Yes. Everhour can generate invoices from tracked billable time on the Team plan. You can include or exclude expenses, add line items, and export invoices as PDFs. In April 2026, Everhour added UBL e-invoicing export with Peppol-ready XML for EU compliance. However, the invoicing is basic compared to dedicated tools like Harvest or FreshBooks. There is no payment processing, no recurring invoices, and the QuickBooks and Xero integrations require manual syncing.
Conclusion
Everhour occupies a specific niche in the time tracking market, and it fills that niche exceptionally well.

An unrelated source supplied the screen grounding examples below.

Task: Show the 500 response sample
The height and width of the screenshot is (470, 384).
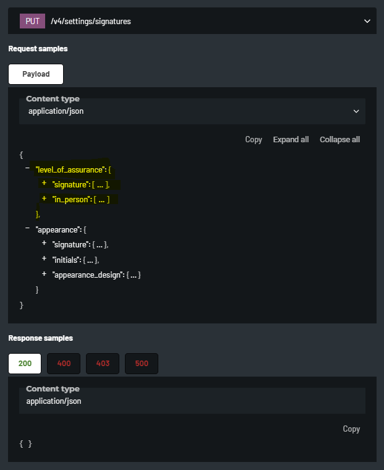Action: tap(142, 364)
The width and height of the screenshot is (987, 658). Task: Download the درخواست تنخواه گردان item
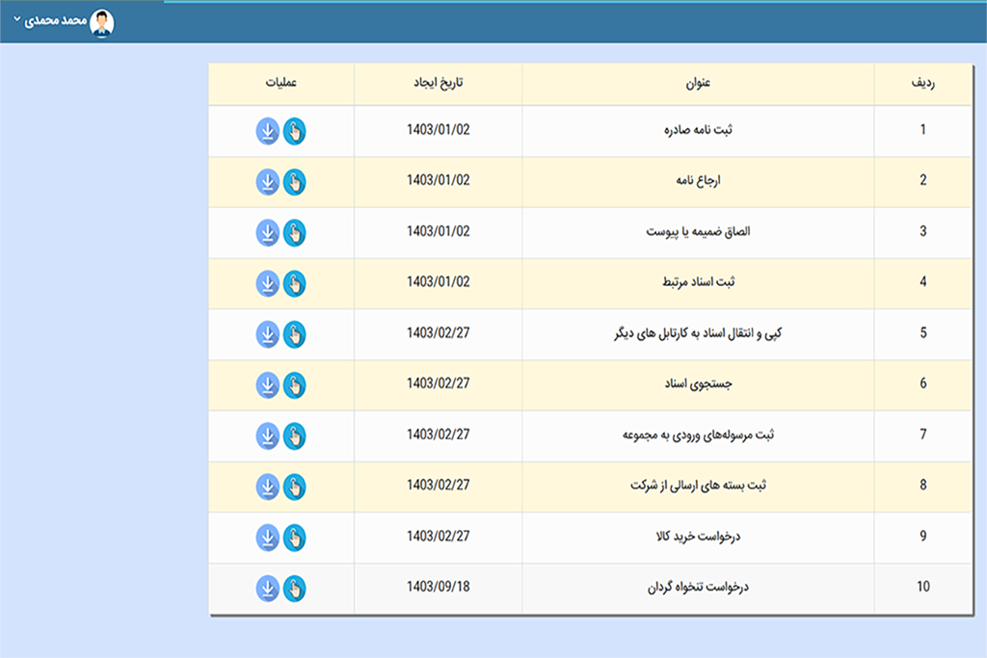click(x=267, y=589)
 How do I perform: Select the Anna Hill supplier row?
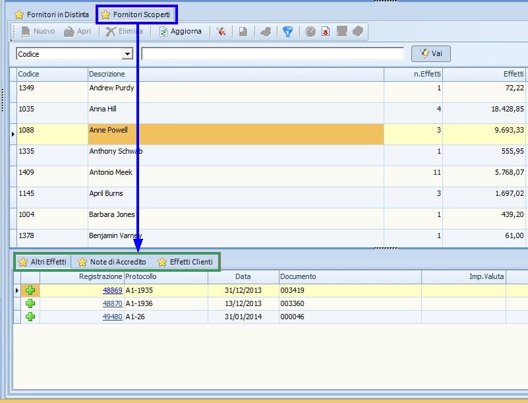click(x=198, y=109)
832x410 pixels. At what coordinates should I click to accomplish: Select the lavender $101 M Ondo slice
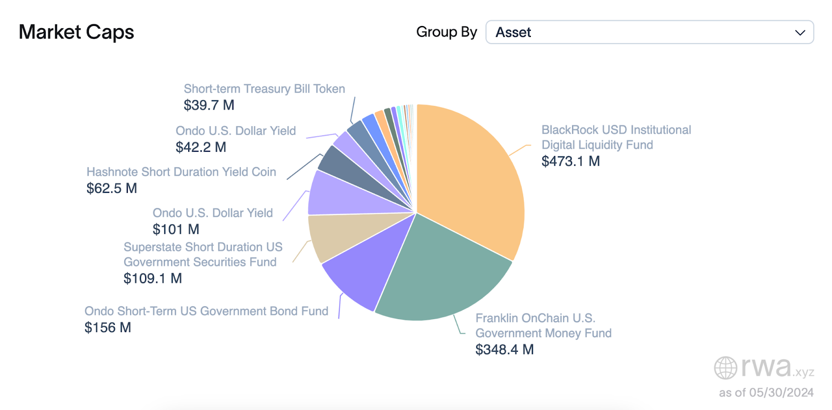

If your team uses Asana, Jira, ClickUp, Trello, or Basecamp, Everhour's browser extension makes time tracking nearly invisible — it becomes part of your existing workflow rather than a separate chore.
The project budgeting and billing features are genuinely useful for agencies and service businesses that need to monitor scope and profitability in real time. The pricing is straightforward and has remained stable while the team has shipped significant updates including a macOS app, Android support, dark mode, and payroll integration.
Where Everhour falls short is everywhere outside its PM-integration core. The invoicing is basic. There is no offline mode. The 5-seat minimum penalizes small teams. And without a supported PM integration, the tool loses its primary differentiator. For standalone time tracking, Toggl or Clockify remain stronger choices.
For teams that fit the ideal profile — 5+ people, using a supported PM tool, billing clients by the hour — Everhour is one of the best options available in 2026.